Aggressive yet sane persistent SSH with systemd and autossh

Not too long ago, I was contracted to assist with a K8 deployment. The developers' approach to persistent SSH tunnels left something to be desired.

Autossh is a great tool for persistent SSH connections; I use it mostly for reverse port and Unix socket forwarding. No punching holes in firewalls, no exposing services to the Internet. I love it.

Folksy guides like these suggest restarting autossh immediately on failure, ignoring TCP's connection teardown state entirely. That gap is exactly what this post addresses. Systemd is a better wrapper: autossh handles the connection lifecycle, systemd handles startup ordering, restart timing, and environment variables. They compose well. One caveat worth stating upfront: SSH tunnels carry TCP inside TCP, which is fine for low-volume use (a socket forward, a management port, a small database connection) but will hit congestion collapse under high load and packet loss. It is why production VPNs use UDP. For the low-volume forwarding this post covers, it is not a concern.
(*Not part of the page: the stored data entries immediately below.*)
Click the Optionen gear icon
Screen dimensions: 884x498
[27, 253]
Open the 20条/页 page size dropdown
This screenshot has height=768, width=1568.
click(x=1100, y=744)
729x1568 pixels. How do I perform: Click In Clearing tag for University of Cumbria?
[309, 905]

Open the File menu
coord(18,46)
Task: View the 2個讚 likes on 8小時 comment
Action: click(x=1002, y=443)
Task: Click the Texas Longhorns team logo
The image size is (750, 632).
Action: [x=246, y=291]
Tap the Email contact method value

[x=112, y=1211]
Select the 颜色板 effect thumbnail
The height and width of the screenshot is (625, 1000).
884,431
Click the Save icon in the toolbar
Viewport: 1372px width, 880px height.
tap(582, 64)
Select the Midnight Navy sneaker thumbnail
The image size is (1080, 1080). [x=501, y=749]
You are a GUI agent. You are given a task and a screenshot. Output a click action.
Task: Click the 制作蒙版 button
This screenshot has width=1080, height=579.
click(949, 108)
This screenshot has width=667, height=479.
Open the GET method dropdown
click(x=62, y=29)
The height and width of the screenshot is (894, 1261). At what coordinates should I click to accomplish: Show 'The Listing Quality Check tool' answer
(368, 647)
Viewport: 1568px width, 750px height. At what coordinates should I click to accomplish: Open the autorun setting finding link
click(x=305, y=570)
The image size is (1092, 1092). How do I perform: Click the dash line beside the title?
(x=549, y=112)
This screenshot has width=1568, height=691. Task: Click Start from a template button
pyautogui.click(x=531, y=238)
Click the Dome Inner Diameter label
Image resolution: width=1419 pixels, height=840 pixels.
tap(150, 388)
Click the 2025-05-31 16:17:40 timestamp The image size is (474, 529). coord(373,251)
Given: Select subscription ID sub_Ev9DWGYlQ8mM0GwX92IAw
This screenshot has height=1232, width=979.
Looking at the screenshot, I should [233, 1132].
TCP CONNECTION TERMINATION

The crux of this story..

When a TCP connection closes, one side initiates by sending a FIN; this side becomes the active closer. What follows is a 4-way teardown: the active closer sends FIN, gets back an ACK, gets the other side's FIN, then sends the final ACK and immediately drops into the TIME-WAIT state. The other side (the passive closer) moves to CLOSED once that final ACK arrives.

TIME-WAIT is not a bug or an oversight; it exists for two good reasons. First, it prevents delayed in-flight segments from the old connection being misread as data in a new connection that reuses the same port quadruplet (source IP, source port, destination IP, destination port). Second, it gives the passive closer a chance to recover if the final ACK is lost: the passive closer will stay stuck in LAST_ACK and retransmit its FIN, and the active closer (still in TIME-WAIT) is there to respond to it. Both purposes require the state to last at least 2×MSL (twice the Maximum Segment Lifetime).

On Linux, this duration is hardcoded and cannot be tuned:

#define TCP_TIMEWAIT_LEN (60*HZ) /* how long to wait to destroy TIME-WAIT
                                  * state, about 60 seconds */

There have been proposals to make this value tunable but they have been refused. A fixed TIME-WAIT duration is considered correct and necessary behaviour for internetworks.

At this point many people check tcp_fin_timeout and think they have found the knob:

$ cat /proc/sys/net/ipv4/tcp_fin_timeout
60

They are wrong. Despite the coincidentally identical default of 60 seconds, tcp_fin_timeout controls how long a socket lingers in FIN_WAIT2, an entirely different state that occurs earlier in the teardown, while the active closer is waiting for the passive closer's FIN. It has nothing to do with TIME-WAIT. Changing tcp_fin_timeout will not shorten your TIME-WAIT window. Do not confuse the two.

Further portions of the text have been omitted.